QuadRank

Engineering a High-Throughput Rank

Ragnar {Groot Koerkamp}

DSB 2026

curiouscoding.nl/{posts,slides}/quadrank https://doi.org/10.48550/ARXIV.2602.04103

Binary Rank: Problem statement

Input: a many-GB text \(T = t_0\dots t_{n-1}\) of \(n\) bits.
Queries: given \(q\), find

\begin{equation*} \newcommand{\rank}{\mathsf{rank}} \rank(q) := \sum_{0\leq i< q} t_i. \end{equation*}

\(T = \underline{\texttt{1001001}}\texttt{110010100}\)
- \(\rank(0) = 0\)
- \(\rank(7) = 3\)
- \(\rank(16) = 7\)
Why? Occurrences table in FM-index.

History

Naive solutions

Linear scan:
- \(O(n/w)\) time using \(w\) bit popcount, no space overhead.

Precompute all 64-bit answers \(r_i := \rank(i)\):
- \(O(1)\) time, \(64\times\) overhead.

Middle-ground: block-based offsets

Use \(B=512\) bit blocks, and store all \(b_j := \rank(j\cdot B)\).

Query \(q = j\cdot B + q'\): \(\rank(q) = b_j + \sum_{jB\leq i < jB+q'} t_i\).
\(O(B/w) = O(512/64) = O(1)\) time.
\(64/512 = 12.5\%\) space overhead.
2 cache misses:
- in \(n/8\) bit array: offset \(b_j\)
- in \(n\) bit array: block \(j\) bits

Reducing overhead: PastaWide [and others]

2 levels:
- L2 with 16-bit delta every block: 3.125% overhead
- L1 with 64-bit offset every 128 blocks: 0.1% overhead

Reducing cache misses: SPIDER

Inline the 16-bit L2 deltas bits into each cache line
- Remaining 0.1% overhead L1 array fits in cache.

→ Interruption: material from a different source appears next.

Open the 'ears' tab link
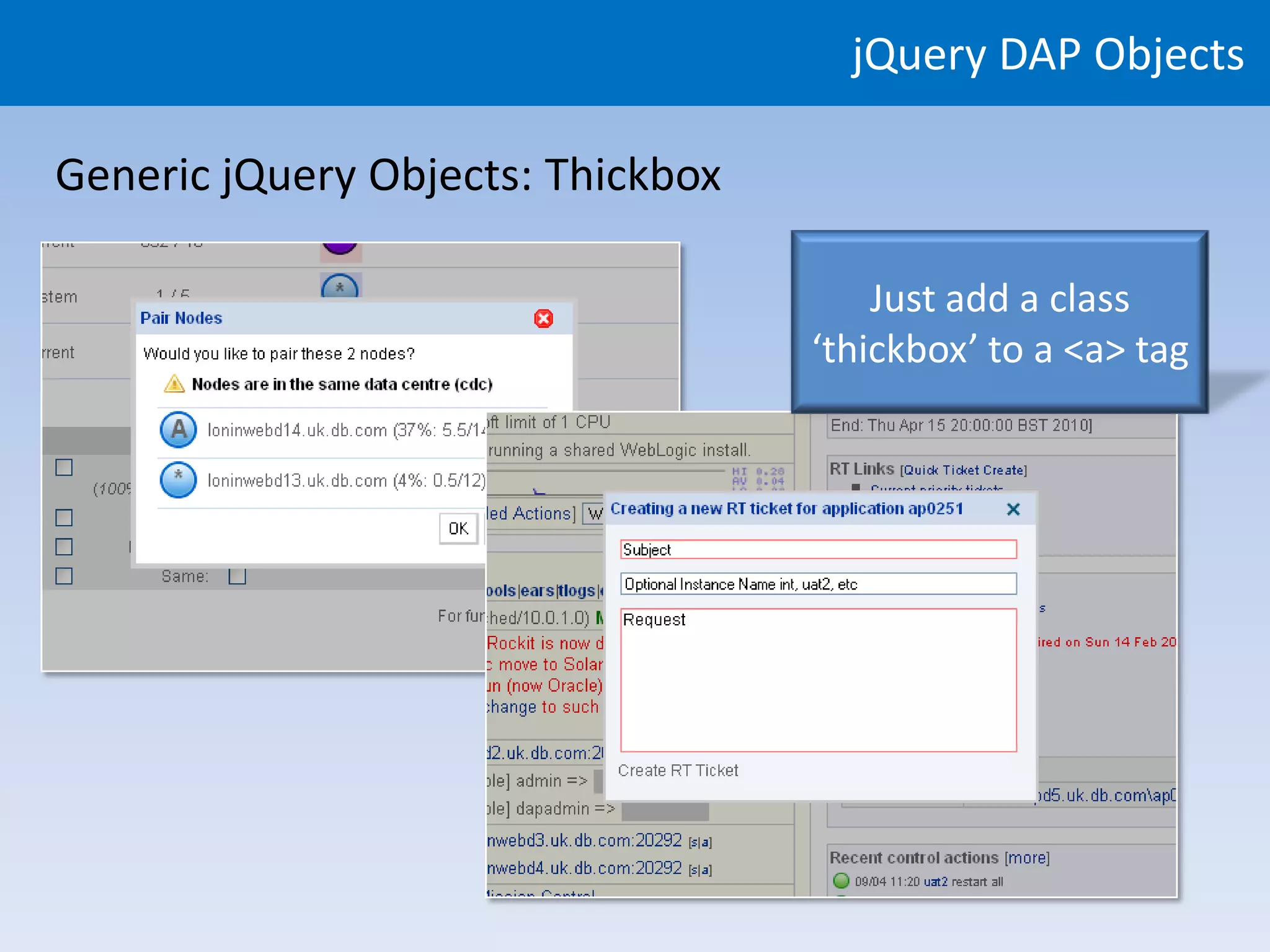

Reducing the popcount: Pairing

Delta is to the middle instead of start of a block.
- Count only 256 bits in first or second half of block.

All together now: BiRank

Inline 16-bit deltas
Pairing
32-bit reduced L1 offsets: 0.05% overhead
- Low 11 bits are stored in deltas
- Input up to \(2^{43}\) bits
- 16 MiB cache supports 32 GiB input

What is fast?

Latency: 80 ns/q

let mut seed = 0;
for q in queries {
    seed ^= ranker.rank(q ^ seed);
}

For loop: 16-30 ns/q

for q in queries {
    ranker.rank(q);
}

Prefetching/batching: 8-23 ns/q

for i in 0..queries.len() {
    ranker.prefetch(queries[i+32]);
    ranker.rank(queries[i]);
}

BiRank results

Memory-bandwidth efficient = Fast

QuadRank

Support \(\sigma=4\) (ACGT) alphabet, and \(\rank(q, c)\) for arbitrary \(c\).

\[\rank_4(q) := [\rank(q, \texttt A),\rank(q, \texttt C),\rank(q, \texttt G),\rank(q, \texttt T)].\]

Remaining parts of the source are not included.